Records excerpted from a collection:
• • • • •

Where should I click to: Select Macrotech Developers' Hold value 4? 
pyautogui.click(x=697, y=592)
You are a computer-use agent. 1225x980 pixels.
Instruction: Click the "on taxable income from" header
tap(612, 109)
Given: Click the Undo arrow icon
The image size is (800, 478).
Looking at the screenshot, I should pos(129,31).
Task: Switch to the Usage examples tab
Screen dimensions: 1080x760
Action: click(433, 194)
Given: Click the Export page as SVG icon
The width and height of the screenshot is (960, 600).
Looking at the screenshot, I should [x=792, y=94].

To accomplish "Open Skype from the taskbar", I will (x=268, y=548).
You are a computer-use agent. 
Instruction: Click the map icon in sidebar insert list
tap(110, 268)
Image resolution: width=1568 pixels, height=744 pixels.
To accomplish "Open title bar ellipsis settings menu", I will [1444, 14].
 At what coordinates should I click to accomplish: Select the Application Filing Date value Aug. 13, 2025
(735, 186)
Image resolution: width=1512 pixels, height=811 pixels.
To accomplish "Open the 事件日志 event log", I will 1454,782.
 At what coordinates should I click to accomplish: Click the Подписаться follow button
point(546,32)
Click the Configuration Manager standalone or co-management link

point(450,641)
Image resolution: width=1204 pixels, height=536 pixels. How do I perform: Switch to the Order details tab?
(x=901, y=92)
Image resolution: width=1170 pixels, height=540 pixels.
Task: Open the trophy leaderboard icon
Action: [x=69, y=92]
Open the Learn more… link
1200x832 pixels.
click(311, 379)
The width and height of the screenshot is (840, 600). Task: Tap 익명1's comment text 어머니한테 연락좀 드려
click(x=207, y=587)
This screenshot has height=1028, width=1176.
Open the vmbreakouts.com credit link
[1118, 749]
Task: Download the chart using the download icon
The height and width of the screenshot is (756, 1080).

• • • • •

- Your assignment: Each record above needs to be given again exactly as written.

- Output of the task:
Where should I click to: Select Macrotech Developers' Hold value 4? 
pyautogui.click(x=697, y=592)
You are a computer-use agent. 1225x980 pixels.
Instruction: Click the "on taxable income from" header
tap(612, 109)
Given: Click the Undo arrow icon
The image size is (800, 478).
Looking at the screenshot, I should pos(129,31).
Task: Switch to the Usage examples tab
Screen dimensions: 1080x760
Action: click(433, 194)
Given: Click the Export page as SVG icon
The width and height of the screenshot is (960, 600).
Looking at the screenshot, I should [x=792, y=94].

To accomplish "Open Skype from the taskbar", I will (x=268, y=548).
You are a computer-use agent. 
Instruction: Click the map icon in sidebar insert list
tap(110, 268)
Image resolution: width=1568 pixels, height=744 pixels.
To accomplish "Open title bar ellipsis settings menu", I will [1444, 14].
 At what coordinates should I click to accomplish: Select the Application Filing Date value Aug. 13, 2025
(735, 186)
Image resolution: width=1512 pixels, height=811 pixels.
To accomplish "Open the 事件日志 event log", I will 1454,782.
 At what coordinates should I click to accomplish: Click the Подписаться follow button
point(546,32)
Click the Configuration Manager standalone or co-management link

point(450,641)
Image resolution: width=1204 pixels, height=536 pixels. How do I perform: Switch to the Order details tab?
(x=901, y=92)
Image resolution: width=1170 pixels, height=540 pixels.
Task: Open the trophy leaderboard icon
Action: [x=69, y=92]
Open the Learn more… link
1200x832 pixels.
click(311, 379)
The width and height of the screenshot is (840, 600). Task: Tap 익명1's comment text 어머니한테 연락좀 드려
click(x=207, y=587)
This screenshot has height=1028, width=1176.
Open the vmbreakouts.com credit link
[1118, 749]
Task: Download the chart using the download icon
The height and width of the screenshot is (756, 1080).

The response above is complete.